House committee advances plan to address conflicts of interest in the Legislature

A pair of measures tightening the Legislature’s own rules on conflicts of interest are moving through the committee process in the Alaska House of Representatives.


Late Friday afternoon, House Bill 44 and House Concurrent Resolution 1 were approved by the House Judiciary Committee and moved to the House State Affairs Committee. A hearing is set for 3 p.m. Thursday.

The measures, proposed by Rep. Jason Grenn, I-Anchorage, would require a majority vote of the House or Senate to permit a legislator who has a conflict of interest to vote on a piece of legislation.

Currently, the Legislature’s rules state that only one legislator must speak up before that person can vote, and no record is taken of who speaks up to allow the legislator to vote.

“That’s a good sign,” Grenn said after the committee moved the bill and resolution, which are moving through the committee process together.

Grenn said 49 other states have rules tougher than Alaska’s rules.

“I know we don’t like to do things like other states most of the time, but I think this is one of those times when we say, we can do it better,” he said.

Grenn added that he has good intentions and is trying to respond to something his constituents requested, but Grenn’s measure is seen as affecting the Senate more than the House. In the Senate, two lawmakers are employed by oil and gas producers and would be required to declare conflicts on related matters if Grenn’s bill were to pass.

Sen. Kevin Meyer, R-Anchorage and one of the lawmakers seen as a target of Grenn’s bill, has meanwhile proposed campaign finance reforms that would affect the House more than the Senate.

“I really do believe that most people agree that the intent of something like this is good,” Grenn said of his proposal.

He might even be willing to go along with Meyer’s legislation, perhaps as part of a deal that sees both plans pass.

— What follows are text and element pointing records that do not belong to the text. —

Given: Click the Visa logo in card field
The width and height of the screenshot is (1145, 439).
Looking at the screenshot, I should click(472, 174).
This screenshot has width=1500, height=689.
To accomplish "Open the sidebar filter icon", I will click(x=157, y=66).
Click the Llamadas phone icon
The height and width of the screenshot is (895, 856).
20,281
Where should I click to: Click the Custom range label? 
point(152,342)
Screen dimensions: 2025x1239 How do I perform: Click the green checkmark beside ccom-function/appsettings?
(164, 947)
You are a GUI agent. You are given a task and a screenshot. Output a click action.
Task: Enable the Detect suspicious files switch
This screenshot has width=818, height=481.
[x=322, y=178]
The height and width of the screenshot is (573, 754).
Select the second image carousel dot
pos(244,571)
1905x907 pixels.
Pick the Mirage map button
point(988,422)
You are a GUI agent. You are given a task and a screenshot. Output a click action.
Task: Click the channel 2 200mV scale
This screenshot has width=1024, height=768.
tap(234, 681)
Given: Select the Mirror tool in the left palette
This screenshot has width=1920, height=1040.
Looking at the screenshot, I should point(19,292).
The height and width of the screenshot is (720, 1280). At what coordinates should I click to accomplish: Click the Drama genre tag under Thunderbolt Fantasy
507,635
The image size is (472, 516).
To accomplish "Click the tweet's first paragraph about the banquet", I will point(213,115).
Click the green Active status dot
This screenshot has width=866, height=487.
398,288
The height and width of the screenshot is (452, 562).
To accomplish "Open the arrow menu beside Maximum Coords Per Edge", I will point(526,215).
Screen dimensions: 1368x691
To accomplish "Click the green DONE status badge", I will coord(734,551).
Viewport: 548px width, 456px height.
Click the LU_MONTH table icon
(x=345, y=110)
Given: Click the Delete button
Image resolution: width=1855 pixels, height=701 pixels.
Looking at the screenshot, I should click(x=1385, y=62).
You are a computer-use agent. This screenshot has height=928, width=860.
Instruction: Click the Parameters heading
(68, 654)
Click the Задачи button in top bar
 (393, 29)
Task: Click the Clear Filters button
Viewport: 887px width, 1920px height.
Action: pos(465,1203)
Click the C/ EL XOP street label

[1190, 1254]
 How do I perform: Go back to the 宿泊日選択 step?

“If both of those pass the House and Senate, given some changes, I don’t think it’d be the surprise of the session,” Grenn said. “I might not bet on it, but it wouldn’t be the biggest surprise.”

Energy efficiency advances

The effect of Grenn’s measures is limited to the Legislature, but measures that advanced in committees Thursday in the House and Senate could have implications for commercial property owners and municipalities across the state.

House Bill 80 and Senate Bill 39 are companion measures reviving an idea that died at the end of the 29th Legislature.

If either pass the Legislature, cities and boroughs that collect property taxes would be allowed to create programs that loan money to businesses that make energy efficiency improvements with the loan.

The thought behind the bills is that people who own commercial property are discouraged from making improvements because improvements to energy efficiency take a long time to pay off. If a building owner sells the building before paying off the improvements, he or she loses money.

Under the new program, the building owner would take out a loan from the municipality. An assessment would be added to the building’s property tax bill. That assessment would stay on the bill even if the building’s owner sells the building.

Thus, property owners would be encouraged to make improvements even if they don’t intend to keep the building for an extended period, because they wouldn’t be liable for the entire cost.

HB 80 is scheduled for a hearing at 8 a.m. Tuesday in Community and Regional Affairs. SB 39 is scheduled for a hearing at 9 a.m. in Senate Finance.

In other committee action Thursday and Friday:

• The House special committee on military and veterans affairs has approved HB 3, proposed by Rep. Chris Tuck, D-Anchorage, which allows Alaskans who are members of the National Guard in other states to get leave from their jobs while serving a tour of duty with that branch of the National Guard. The bill heads to the House Rules Committee and the floor next.

• The House State Affairs Committee has approved HB 7, sponsored by Rep. Jonathan Kreiss-Tomkins, D-Sitka. The bill is awaiting a hearing in the House Community and Regional Affairs Committee. If approved by the House and Senate, the bill would make “ballot selfies” legal. Currently, taking a picture of your completed ballot is illegal. This would make it legal.

• The House Labor and Commerce committee has approved HB 18, sponsored by Rep. Dan Ortiz, I-Ketchikan, which allows the Ketchikan Chamber of Commerce to hold a “race classic” allowing people to gamble by guessing how long the winning boat in the Race to Alaska will take to sail from Washington state to Ketchikan. The bill goes to the House Finance Committee.

• The House Labor and Commerce committee advanced HB 49, sponsored by Rep. Sam Kito III, D-Juneau, which renews the board regulating midwives through 2021. It now goes to the House Finance Committee.

• The House Resources committee has approved HB 51, sponsored by the House Transportation Committee. The bill is scheduled for a 1:30 p.m. hearing Thursday in the House Finance Committee. If passed, the bill would exempt the state’s ferries from the normal standards for wastewater disposal. Most of the ferries are too old to meet those standards (which were designed for small cruise ships) without significant overhaul.

• The Senate committee for Community and Regional Affairs has approved Senate Bill 9, sponsored by Sen. John Coghill, R-North Pole. The bill has been referred to the Senate Finance Committee, and if enacted would allow a faster process for designating “military facility zones,” which are eligible for special development programs.